The vote is noteworthy for a couple of reasons.
For one thing, it underlines the deep and troubling divide between institutions of higher education and the American public on the issue of racial preferences. In the Fisher v. University of Texas litigation, contesting the use of race in college admissions, that is before the U.S. Supreme Court, colleges and higher-education associations have almost all supported the use of racial preferences. By contrast, when put to public referenda, racial preferences have been voted down in six of seven contests. (And where they did prevail, in Colorado in 2008, it was by 50.8 percent to 49.2 percent.)
As Richard Sander and Stuart Taylor Jr. observe in their new book, Mismatch, “We can think of no other public issue in which the leadership class displays such cohesion in the face of a largely opposite view among Americans in general.”

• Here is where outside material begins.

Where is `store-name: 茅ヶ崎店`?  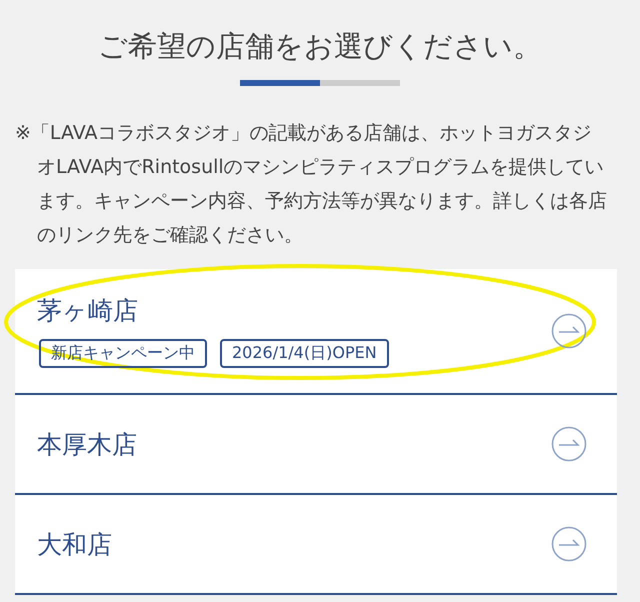
store-name: 茅ヶ崎店 is located at coordinates (88, 311).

To be sure, public opinion should never be the sole measure of the worthiness of a particular position. But it should give members of the higher-education establishment pause that they are so far out of step with the American public on this question. And colleges should not cavalierly dismiss the larger impact on race relations of policies that explicitly favor underrepresented minority students.
This fall an astounding poll by the Public Religion Research Institute found that among working-class whites, some 60 percent agreed that discrimination against whites had become as big a problem as discrimination against blacks. Surely this finding reflects in some measure public reaction to policies such as racial preference in college admissions, policies that at elite institutions are found to provide the equivalent of a 310-SAT-point boost to African-American applicants.

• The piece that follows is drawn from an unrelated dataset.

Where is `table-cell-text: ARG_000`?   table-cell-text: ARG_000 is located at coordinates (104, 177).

Moreover, yesterday’s vote in Oklahoma may have significance beyond the Sooner State, to the extent that it influences the justices’ deliberations in the Fisher case. Finley Peter Dunne’s Mr. Dooley famously quipped that “the Supreme Court follows the election returns.” The aphorism overstates the case, but the Oklahoma vote—and those in other states—may nevertheless be important to the justices in a subtler sense.

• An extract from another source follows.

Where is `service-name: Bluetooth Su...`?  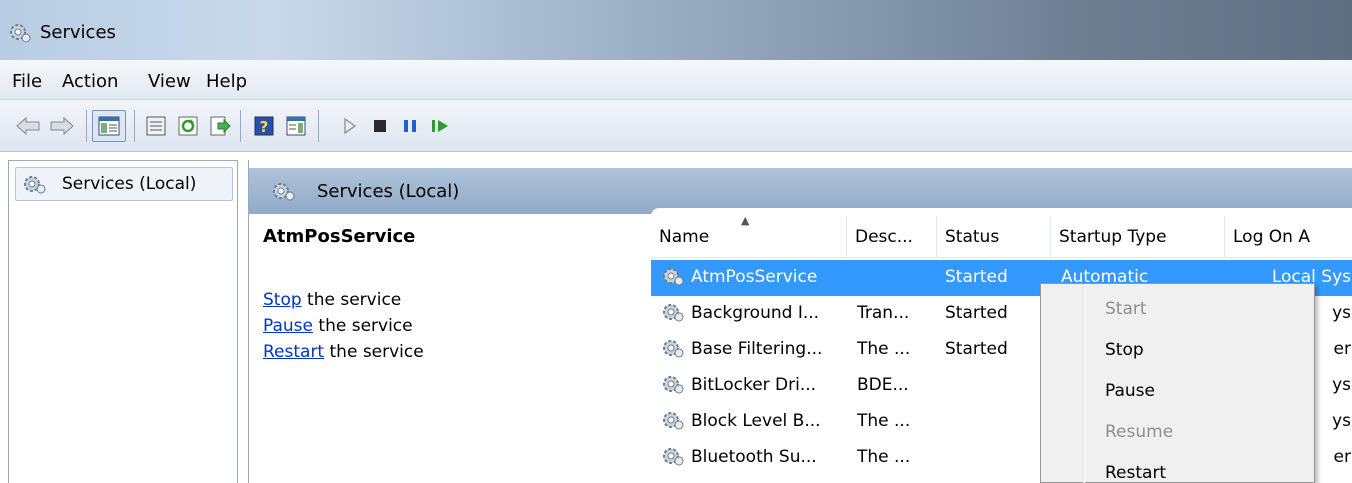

Looking at the amicus briefs filed in Fisher, a Supreme Court justice who is inclined to curtail the use of racial preferences might be reluctant to pull the trigger given the overwhelming support for affirmative action from higher-education, business, and civil-rights groups. Indeed, even the Republican presidential candidate, Mitt Romney, failed to raise any issue with President Obama’s strong support for racial preferences in Fisher. This seeming consensus could deter justices from moving quickly against affirmative-action policies. On the other hand, the fact that voters almost always oppose the use of racial preferences could embolden conservative justices to discount establishment opinion on this issue.
While Oklahoma voters were not asked to come up with an alternative to affirmative action, a number of public-opinion polls over the years have found that voters do support the idea of colleges’ providing a preference to economically disadvantaged students of all races. And in almost all of the states where racial preferences have been banned, colleges have come up with alternatives that give a leg up to socioeconomically disadvantaged applicants.
Racial preferences are in a vise grip, with referenda on one side and the judiciary on the other. Higher-education officials need to start now to create alternative plans that satisfy both the American public and the Supreme Court’s sense of fairness.
Richard Kahlenberg is a senior fellow at the Century Foundation.